In a first session, my goal is to get an intuitive feel for what has brought someone into treatment at the present time. The first half of the session, I tend to ask a lot of exploratory questions, asking for elaborations on areas that stand out as significant. The second half of the session, I become much more active and share a tentative formulation of what I see being the core issues.
A make a lot of bold inferences, since I trust patients will tell me where I'm off. My aim is to give people a sense of how I think, what I understand to be the main issues, and provide patients hope that a lot of productive insights can come from a brief conversation.
In short, I want to provide a positive experience with psychology and psychotherapy, providing as much personalized value as I can. This I feel is especially important for people who ultimately end up choosing another therapist.
How long do clients typically see you for?

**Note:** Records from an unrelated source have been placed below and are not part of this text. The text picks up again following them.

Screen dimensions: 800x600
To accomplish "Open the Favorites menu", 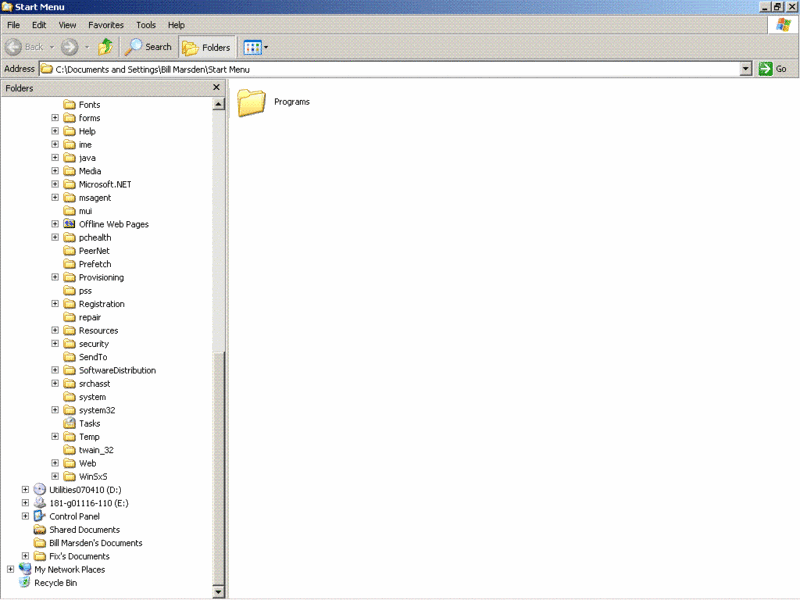I will point(106,25).
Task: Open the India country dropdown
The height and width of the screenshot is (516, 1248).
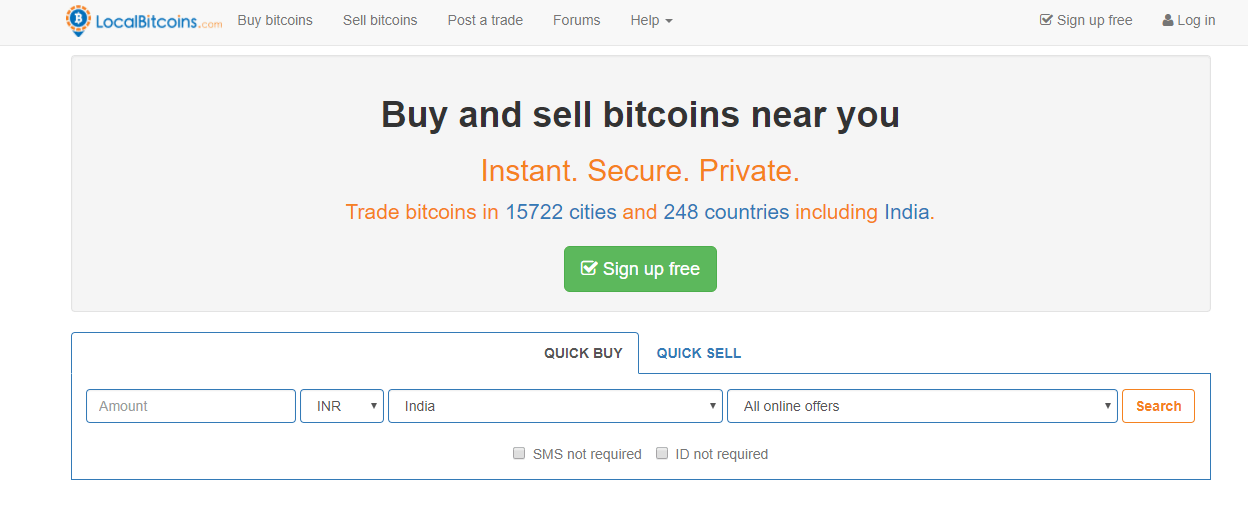Action: pos(555,406)
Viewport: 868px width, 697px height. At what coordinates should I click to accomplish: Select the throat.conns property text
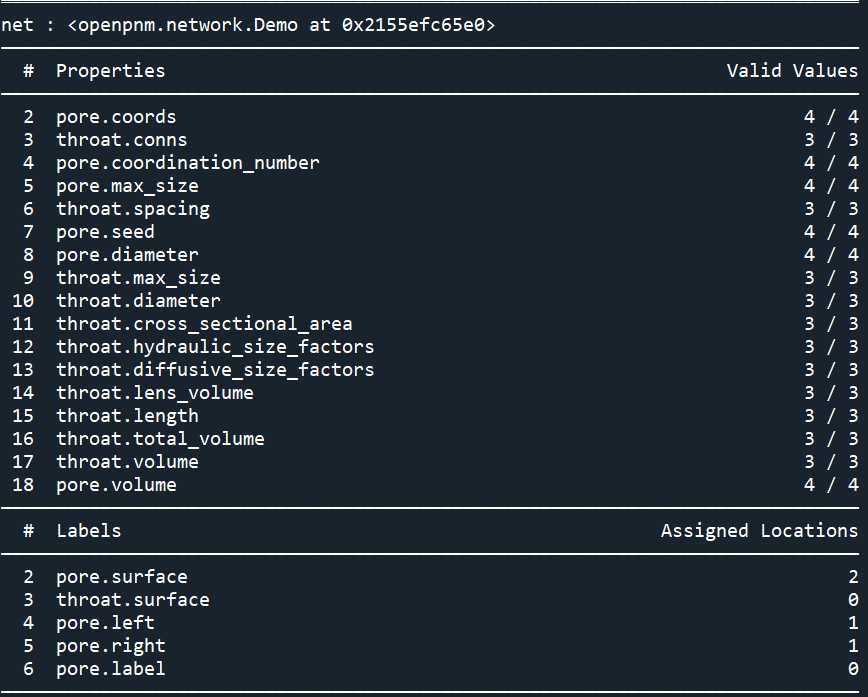coord(121,140)
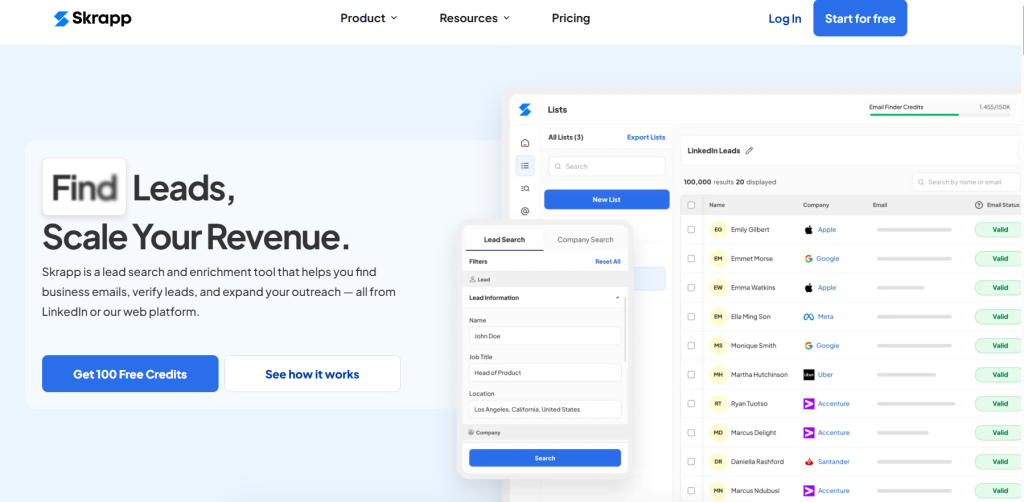
Task: Expand the Product menu dropdown
Action: pyautogui.click(x=368, y=18)
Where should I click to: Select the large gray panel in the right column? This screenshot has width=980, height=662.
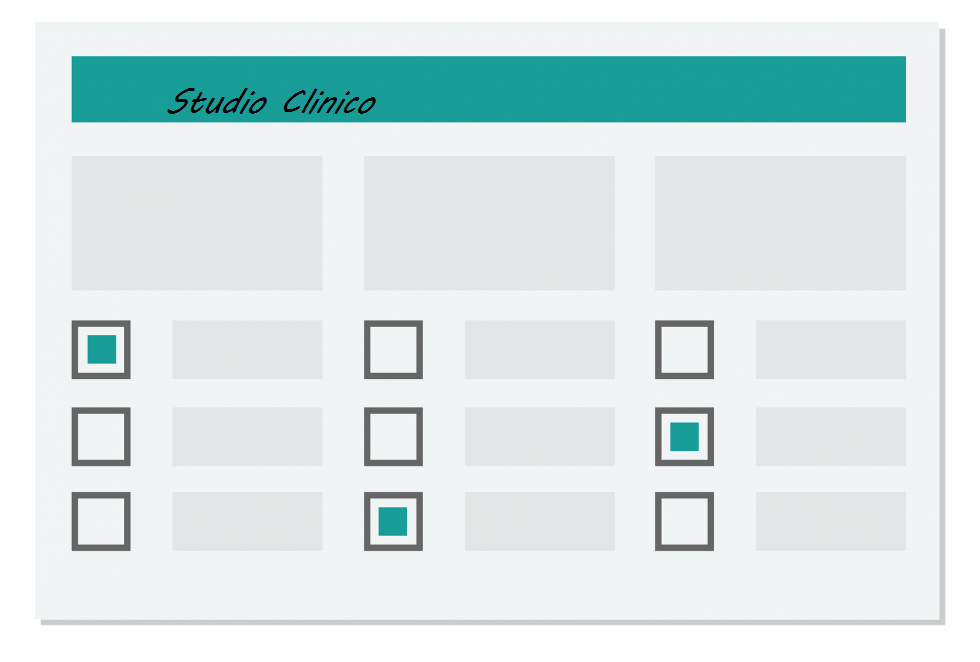point(781,223)
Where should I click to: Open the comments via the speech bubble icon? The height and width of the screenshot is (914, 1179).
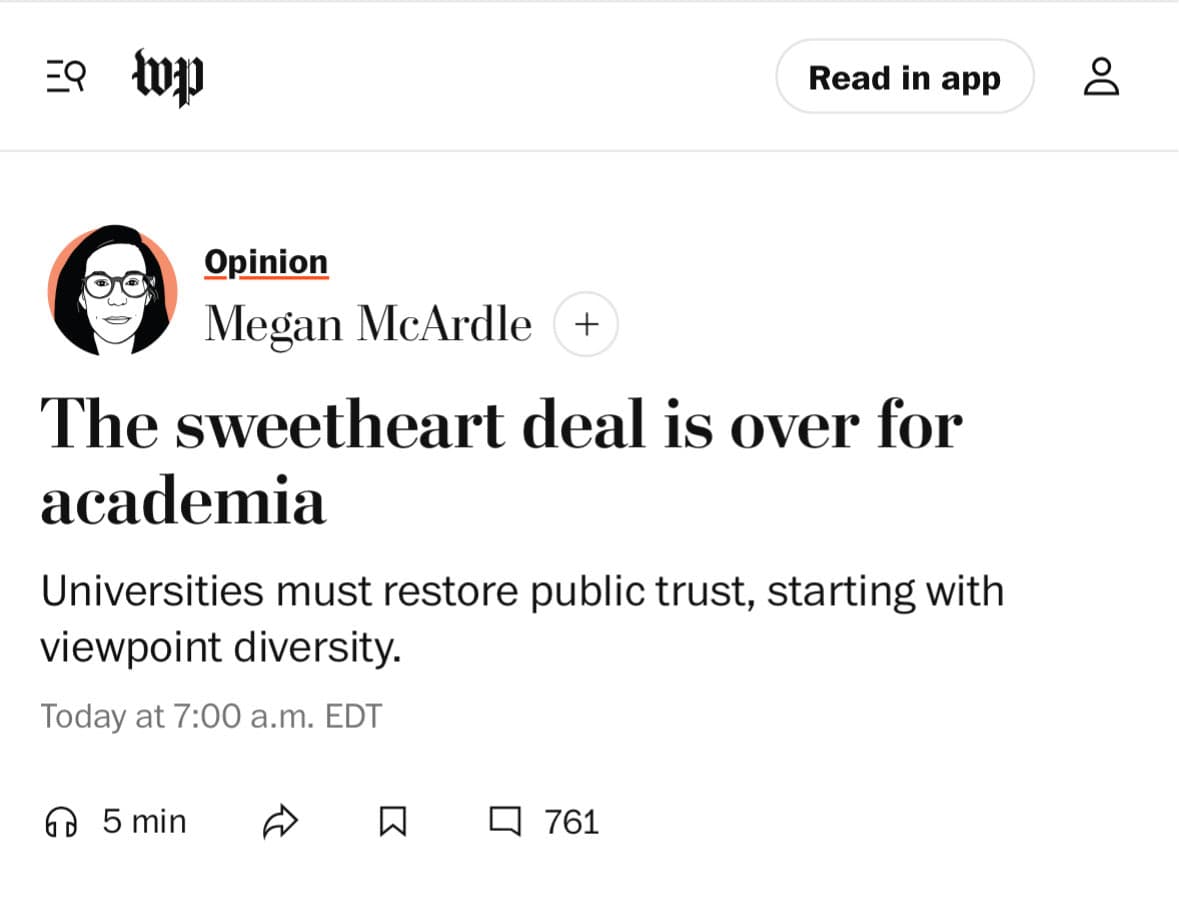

Patients see me as long as they feel I'm providing commensurate value for their hard-earned resources. Some people get what they need in a few sessions, but most return weekly for extended treatments.
The length of treatment need not be a mystery to patients. I always tell people to come until you no longer feel it's useful.
Are there any books you often recommend to clients?
There are so many great books on self-help, personal growth, psychology, and psychotherapy. For people looking for an outstanding introduction to the inner workings of therapy and the psychotherapeutic process, Lori Gottlieb's new book Maybe You Should Talk to Someone is hard to beat.
A couple of books I recommend that are unique to how I approach things are Free to Learn by Peter Gray, and Dreams of Zugunruhe by yours truly. The former is a treatise on the importance of play. I recommend this book because I believe the work in and outside of therapy can be a form of play. In fact, child therapists frequently treat children using play therapy. I don't think working with adults should be that different.
The latter, Dreams of Zugunruhe, is a parent-child picture book and bedtime story that portrays a model for healthy parenting and development. I wrote the book to help parents and children develop a healthier relationship dynamic, and I believe it captures the delicate balance between nurturing and encouraging a child's autonomy. This book is helpful for anyone who struggles to understand why they are struggling in life even though there may not be any easily identifiable developmental traumas to blame.
How do you help ensure I'm making progress in therapy?
I ensure progress by gently challenging my patients every session. I want the people I see to always feel understood yet also challenged. Not all of my interventions are reassuring or supportive, since growth occurs outside people's comfort zone.
That being said, in order for challenging comments to be helpful, patients need to also feel that struggles exist for reasons that are both understandable and capable of producing change. I try to ensure progress by including all of these key therapeutic ingredients.
What advice would you share with therapy seekers?
Decide for yourself. Determine in advance what a fair trial of therapy is and discuss it with any and all therapists to whom you reach out.
Fear of stigma, media portrayals, and hearing others' experiences will not help you to know if therapy is going to help. Give it a shot and make up your own mind.